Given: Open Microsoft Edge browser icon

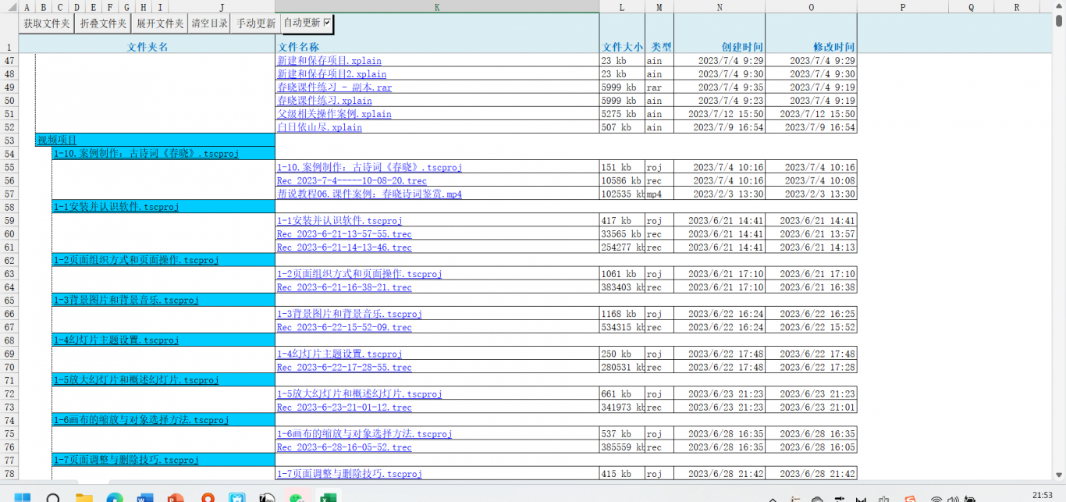Looking at the screenshot, I should click(x=115, y=497).
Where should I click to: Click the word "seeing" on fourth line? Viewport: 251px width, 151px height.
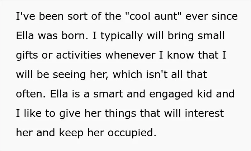click(69, 75)
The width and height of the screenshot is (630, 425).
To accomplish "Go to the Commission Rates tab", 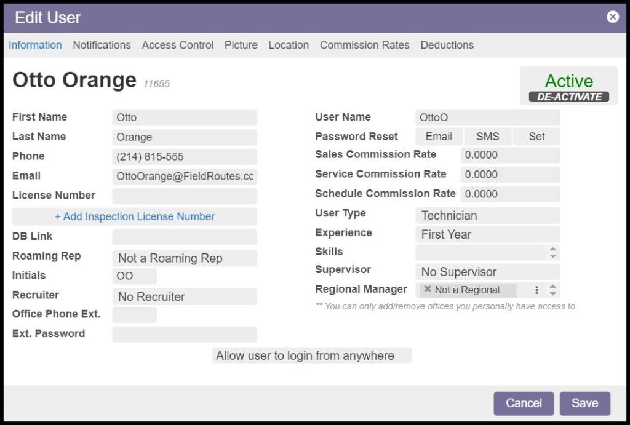I will click(364, 45).
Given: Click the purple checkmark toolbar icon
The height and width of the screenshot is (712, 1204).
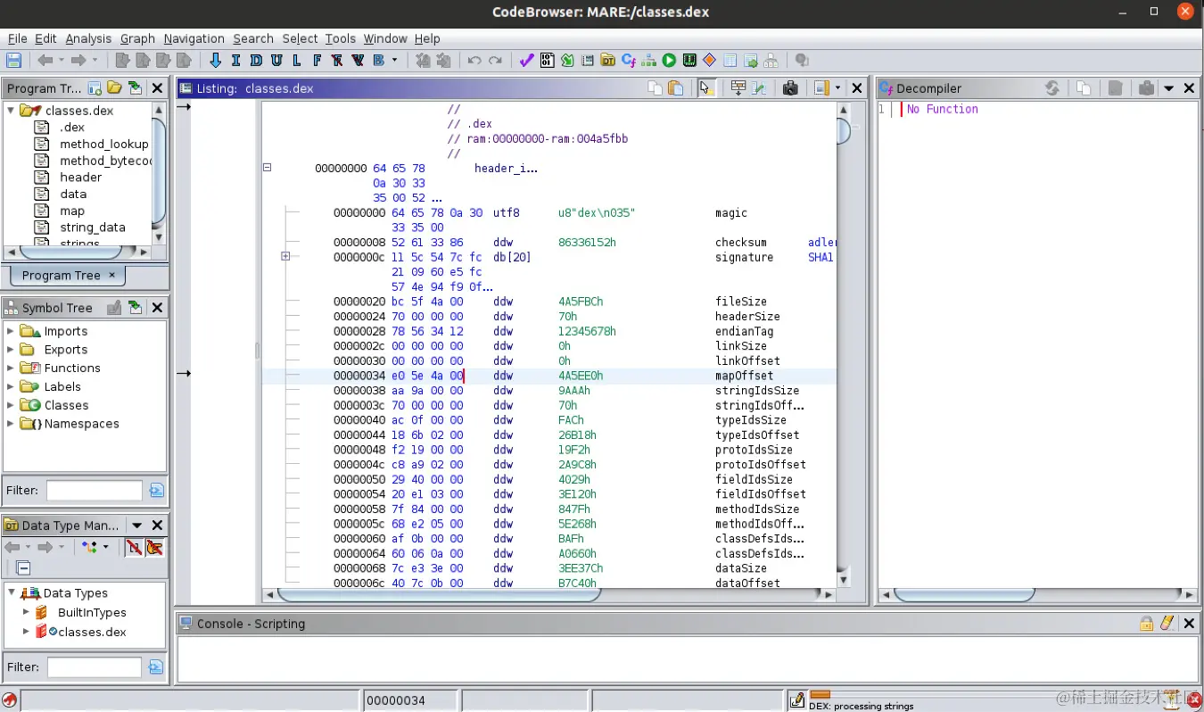Looking at the screenshot, I should [x=526, y=61].
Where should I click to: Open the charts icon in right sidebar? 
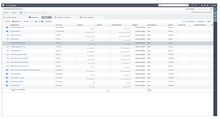coord(215,13)
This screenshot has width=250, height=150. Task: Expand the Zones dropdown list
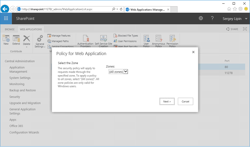118,72
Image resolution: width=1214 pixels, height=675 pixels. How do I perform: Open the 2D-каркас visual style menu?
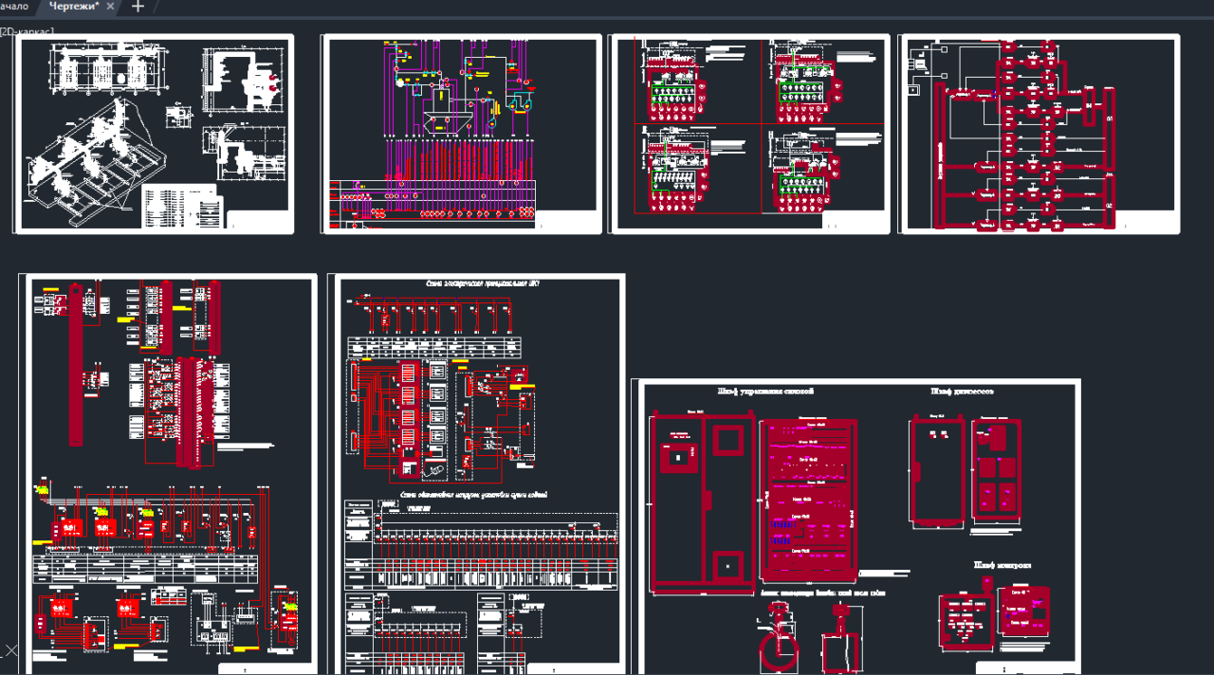(x=27, y=31)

▶ [HOW TO COMPLETE THIS TASK]: Copy exactly, and copy nothing else: the lines from the one containing "The height and" through the end of the data, both ends included, with pictures left out.

▶ [TASK RESPONSE]:
The height and width of the screenshot is (712, 1204).
Looking at the screenshot, I should [x=526, y=61].
Where should I click to: Open the charts icon in right sidebar? 
coord(215,13)
This screenshot has width=250, height=150. Task: Expand the Zones dropdown list
118,72
Image resolution: width=1214 pixels, height=675 pixels. How do I perform: Open the 2D-каркас visual style menu?
(x=27, y=31)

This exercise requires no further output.